**Page excerpt**

How To Deal With An Emotional Hangover After A One-Night Stand
I sexually matured smack-dab in the middle of a sorority house. Among our ranks, the one-night stand was more than a right of passage. It was hailed as the Holy Grail of validation. The more validation you could get, the better.
On the weekends, we drunkenly explored the beds and the bodies of men who lived within walking distance.
In the mornings, we’d crawl out of neighboring fraternities and hurry back to our collectively hungover sorority house.
The journey home from a one-night stand was commonly known as the “Walk of Shame." Upon arrival, we tended to our physical hangovers.
We knew so-and-so was going to vomit until about 6, when she’d shower and rally for the evening festivities. We knew so-and-so was definitely not going to rally, and she’d need peace and quiet for the next 24 hours.
We knew to place a fan by so-and-so’s head or to bring so-and-so ice chips. Together, we moaned about headaches. We consoled about new bruises from falling down in stairwells.

**What the task requires**
Continue the essay on emotional hangovers after one-night stands, starting after its final sentence.

**Provided records**
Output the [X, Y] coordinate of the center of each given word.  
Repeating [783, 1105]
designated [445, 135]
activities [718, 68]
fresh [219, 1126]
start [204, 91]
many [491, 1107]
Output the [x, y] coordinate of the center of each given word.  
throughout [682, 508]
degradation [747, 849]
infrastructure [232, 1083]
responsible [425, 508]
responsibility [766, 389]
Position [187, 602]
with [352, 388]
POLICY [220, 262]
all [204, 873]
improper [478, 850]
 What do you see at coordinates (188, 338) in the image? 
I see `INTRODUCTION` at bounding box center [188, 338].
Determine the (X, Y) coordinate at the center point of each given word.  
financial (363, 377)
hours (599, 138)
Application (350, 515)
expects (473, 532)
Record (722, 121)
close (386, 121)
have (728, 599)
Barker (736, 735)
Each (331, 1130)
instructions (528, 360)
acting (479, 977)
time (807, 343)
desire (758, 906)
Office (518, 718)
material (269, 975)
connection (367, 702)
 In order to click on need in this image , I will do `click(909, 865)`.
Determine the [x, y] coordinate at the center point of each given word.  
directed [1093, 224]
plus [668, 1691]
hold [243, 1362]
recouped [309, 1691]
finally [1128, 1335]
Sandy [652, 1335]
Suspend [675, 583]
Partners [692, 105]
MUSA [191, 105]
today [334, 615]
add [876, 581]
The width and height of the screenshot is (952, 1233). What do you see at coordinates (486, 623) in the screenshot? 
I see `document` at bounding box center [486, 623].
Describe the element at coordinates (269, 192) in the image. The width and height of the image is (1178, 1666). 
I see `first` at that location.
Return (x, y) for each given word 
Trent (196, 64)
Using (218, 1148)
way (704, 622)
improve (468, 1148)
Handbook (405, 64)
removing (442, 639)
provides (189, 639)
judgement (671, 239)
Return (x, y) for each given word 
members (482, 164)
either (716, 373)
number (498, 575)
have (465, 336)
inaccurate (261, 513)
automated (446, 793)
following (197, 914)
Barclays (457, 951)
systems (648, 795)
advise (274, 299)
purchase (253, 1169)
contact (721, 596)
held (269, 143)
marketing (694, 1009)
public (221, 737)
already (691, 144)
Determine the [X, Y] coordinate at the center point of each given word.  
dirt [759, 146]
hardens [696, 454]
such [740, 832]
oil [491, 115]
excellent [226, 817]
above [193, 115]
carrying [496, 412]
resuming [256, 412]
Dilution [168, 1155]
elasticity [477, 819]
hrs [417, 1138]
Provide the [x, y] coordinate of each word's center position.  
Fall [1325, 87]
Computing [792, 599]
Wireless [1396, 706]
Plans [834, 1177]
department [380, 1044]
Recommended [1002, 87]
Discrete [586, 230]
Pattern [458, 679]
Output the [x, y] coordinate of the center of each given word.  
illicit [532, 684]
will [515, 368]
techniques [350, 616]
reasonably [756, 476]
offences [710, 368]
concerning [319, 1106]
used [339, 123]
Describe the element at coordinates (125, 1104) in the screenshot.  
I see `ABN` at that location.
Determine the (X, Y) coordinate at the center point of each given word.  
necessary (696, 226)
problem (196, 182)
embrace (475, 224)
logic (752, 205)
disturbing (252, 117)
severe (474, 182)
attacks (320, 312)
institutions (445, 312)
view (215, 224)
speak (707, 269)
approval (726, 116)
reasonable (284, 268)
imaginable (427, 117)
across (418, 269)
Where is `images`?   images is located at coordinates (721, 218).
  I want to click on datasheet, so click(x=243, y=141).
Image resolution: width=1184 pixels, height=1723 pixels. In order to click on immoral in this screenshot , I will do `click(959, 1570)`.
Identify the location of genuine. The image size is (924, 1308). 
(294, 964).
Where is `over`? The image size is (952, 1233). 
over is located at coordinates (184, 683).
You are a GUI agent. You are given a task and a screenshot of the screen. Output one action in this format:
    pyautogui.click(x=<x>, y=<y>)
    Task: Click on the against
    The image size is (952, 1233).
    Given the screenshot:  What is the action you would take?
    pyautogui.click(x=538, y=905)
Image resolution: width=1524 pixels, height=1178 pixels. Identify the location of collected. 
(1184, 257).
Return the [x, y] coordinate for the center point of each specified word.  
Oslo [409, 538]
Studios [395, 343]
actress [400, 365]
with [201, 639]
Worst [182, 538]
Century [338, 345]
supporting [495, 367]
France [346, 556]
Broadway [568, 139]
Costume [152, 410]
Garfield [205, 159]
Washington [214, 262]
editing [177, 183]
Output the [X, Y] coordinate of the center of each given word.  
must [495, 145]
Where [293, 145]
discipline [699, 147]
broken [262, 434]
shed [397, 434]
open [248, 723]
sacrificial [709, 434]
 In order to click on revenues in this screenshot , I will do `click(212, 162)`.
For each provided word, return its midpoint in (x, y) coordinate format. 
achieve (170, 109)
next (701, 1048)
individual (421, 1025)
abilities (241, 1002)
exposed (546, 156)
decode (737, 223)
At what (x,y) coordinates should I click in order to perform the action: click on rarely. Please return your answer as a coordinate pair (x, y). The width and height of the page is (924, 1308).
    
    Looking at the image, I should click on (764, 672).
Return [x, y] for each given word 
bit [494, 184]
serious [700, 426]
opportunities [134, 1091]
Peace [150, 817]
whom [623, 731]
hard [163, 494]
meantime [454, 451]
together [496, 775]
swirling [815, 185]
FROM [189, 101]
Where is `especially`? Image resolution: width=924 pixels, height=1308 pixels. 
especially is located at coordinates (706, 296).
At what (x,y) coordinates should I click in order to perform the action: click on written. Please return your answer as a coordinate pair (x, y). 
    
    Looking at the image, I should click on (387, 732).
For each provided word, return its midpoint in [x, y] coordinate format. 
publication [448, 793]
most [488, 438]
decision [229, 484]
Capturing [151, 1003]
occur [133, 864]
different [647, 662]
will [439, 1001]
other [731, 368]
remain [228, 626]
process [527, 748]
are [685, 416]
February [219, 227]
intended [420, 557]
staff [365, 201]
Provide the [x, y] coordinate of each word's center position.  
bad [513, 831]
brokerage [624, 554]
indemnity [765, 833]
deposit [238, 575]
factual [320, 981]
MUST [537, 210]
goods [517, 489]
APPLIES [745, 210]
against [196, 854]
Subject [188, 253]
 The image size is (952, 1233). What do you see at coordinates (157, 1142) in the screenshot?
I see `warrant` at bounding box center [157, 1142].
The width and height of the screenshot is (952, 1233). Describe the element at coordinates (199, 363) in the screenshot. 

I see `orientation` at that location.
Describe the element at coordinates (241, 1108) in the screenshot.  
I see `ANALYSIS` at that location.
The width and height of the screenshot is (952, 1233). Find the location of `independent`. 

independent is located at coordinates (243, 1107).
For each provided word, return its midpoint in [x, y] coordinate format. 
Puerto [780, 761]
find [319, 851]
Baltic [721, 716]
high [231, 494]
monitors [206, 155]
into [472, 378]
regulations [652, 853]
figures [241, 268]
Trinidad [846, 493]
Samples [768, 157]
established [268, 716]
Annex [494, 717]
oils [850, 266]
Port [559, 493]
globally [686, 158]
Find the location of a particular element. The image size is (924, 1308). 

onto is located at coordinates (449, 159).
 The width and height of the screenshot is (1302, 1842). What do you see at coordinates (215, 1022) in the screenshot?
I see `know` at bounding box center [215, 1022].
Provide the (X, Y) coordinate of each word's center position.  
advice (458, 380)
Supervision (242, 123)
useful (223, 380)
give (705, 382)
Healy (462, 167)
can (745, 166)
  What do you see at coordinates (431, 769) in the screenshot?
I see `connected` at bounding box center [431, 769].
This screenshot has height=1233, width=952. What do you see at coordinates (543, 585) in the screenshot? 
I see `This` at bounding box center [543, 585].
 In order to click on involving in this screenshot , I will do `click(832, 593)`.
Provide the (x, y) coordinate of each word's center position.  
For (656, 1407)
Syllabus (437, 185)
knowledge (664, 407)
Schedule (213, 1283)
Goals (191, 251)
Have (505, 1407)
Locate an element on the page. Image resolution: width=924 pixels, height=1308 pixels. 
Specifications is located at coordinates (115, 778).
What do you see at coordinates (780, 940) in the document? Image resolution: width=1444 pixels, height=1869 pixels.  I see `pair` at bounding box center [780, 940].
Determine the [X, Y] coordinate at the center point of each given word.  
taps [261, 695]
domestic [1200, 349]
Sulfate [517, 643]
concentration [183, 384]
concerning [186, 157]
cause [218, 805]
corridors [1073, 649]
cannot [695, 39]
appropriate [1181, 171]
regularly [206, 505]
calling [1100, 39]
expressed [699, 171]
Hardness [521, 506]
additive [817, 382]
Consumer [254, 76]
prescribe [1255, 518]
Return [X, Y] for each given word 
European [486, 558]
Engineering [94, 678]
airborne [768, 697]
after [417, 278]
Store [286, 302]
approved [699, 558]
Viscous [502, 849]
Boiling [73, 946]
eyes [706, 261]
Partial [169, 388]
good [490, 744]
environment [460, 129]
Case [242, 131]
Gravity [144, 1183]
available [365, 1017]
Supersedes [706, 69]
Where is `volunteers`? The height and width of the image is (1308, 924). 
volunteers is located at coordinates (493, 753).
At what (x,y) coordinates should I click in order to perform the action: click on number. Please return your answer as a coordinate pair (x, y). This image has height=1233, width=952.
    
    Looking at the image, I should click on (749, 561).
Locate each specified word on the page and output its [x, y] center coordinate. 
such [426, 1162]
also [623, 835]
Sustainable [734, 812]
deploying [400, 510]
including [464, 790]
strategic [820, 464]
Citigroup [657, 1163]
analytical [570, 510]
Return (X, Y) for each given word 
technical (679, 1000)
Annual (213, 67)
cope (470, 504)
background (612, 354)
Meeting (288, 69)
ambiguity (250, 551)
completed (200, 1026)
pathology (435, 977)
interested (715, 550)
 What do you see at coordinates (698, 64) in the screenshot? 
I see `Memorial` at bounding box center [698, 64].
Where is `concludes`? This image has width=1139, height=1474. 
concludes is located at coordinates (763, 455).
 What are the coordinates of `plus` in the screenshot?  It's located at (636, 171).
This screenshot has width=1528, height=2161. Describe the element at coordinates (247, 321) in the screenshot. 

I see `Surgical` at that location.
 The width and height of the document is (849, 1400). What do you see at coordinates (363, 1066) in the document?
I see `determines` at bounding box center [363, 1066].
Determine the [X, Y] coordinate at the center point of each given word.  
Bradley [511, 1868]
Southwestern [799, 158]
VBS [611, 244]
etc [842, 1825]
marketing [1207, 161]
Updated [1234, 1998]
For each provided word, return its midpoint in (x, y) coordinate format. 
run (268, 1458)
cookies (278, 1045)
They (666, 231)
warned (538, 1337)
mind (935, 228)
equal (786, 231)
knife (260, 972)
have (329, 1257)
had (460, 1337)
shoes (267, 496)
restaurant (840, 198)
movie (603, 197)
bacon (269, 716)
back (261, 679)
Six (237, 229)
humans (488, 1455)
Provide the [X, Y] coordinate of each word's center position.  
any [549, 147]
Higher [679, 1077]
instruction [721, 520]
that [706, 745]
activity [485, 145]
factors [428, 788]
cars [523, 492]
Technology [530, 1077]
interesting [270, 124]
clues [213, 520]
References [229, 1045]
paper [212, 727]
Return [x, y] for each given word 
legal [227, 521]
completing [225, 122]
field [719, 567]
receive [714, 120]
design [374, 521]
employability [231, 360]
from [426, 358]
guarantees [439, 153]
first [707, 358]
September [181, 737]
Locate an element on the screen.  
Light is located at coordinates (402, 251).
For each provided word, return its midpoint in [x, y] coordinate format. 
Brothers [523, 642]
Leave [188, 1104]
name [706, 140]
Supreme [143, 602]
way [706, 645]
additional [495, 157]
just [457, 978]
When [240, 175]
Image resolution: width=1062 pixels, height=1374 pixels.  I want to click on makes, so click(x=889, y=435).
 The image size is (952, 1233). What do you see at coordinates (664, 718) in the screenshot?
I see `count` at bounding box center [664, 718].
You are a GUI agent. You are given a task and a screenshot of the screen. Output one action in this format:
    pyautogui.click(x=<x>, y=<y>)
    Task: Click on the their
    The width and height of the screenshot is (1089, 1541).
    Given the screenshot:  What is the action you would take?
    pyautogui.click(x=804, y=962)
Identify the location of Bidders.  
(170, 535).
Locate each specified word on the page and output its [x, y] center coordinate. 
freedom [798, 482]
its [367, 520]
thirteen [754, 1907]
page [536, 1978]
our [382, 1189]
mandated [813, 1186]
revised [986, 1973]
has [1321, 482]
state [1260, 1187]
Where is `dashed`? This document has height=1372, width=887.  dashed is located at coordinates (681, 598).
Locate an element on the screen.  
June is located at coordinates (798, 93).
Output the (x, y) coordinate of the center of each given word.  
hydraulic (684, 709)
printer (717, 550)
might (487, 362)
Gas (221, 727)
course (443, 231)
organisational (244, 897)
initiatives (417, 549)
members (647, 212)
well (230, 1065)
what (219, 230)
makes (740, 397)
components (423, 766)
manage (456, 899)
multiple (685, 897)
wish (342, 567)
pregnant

**Exercise answer**
But, when it came to our emotional hangovers, we were clueless. Many were isolated with morning-after loneliness. Others cried alone, feeling embarrassed over romantic missteps.
Most of us binged on television and snack food to elevate our depressed moods. A group of us obsessively checked our phones for texts from our one-night partners.
Those texts never came, and it hurt. Instead of giving voice to the sadness we were feeling, we stuffed it down with a sleeve of Fig Newtons.
We knew how to do a Walk of Shame alone, but we didn't know how to have a Conversation of Shame together.
Mediums like popular television, women-facing magazines, movies and gossip websites told us young, attractive, educated white women love a good sexcapade.
And if we didn’t love our sexcapades, then it was probably our own fault. And in a sorority house, your own faults are best kept to yourself.
Nobody was there to present us with the counterargument. Nobody told us, for some people, a night of emotionally detached sex is followed by a stretch of depression, anxiety and emptiness.
Nobody said feelings of guilt and unhappiness are not necessarily a product of societal slut shaming or religious conditioning. Nobody argued this slump is a perfectly valid reaction to our recent experience.
The most shameful part of my college-aged sexcapades was denying my own unhappiness and suffering quietly through emotional hangovers.
I spent several years doing the same sexual dance each weekend, always expecting a different emotional result. That cannot be what the Sexual Revolution was going for.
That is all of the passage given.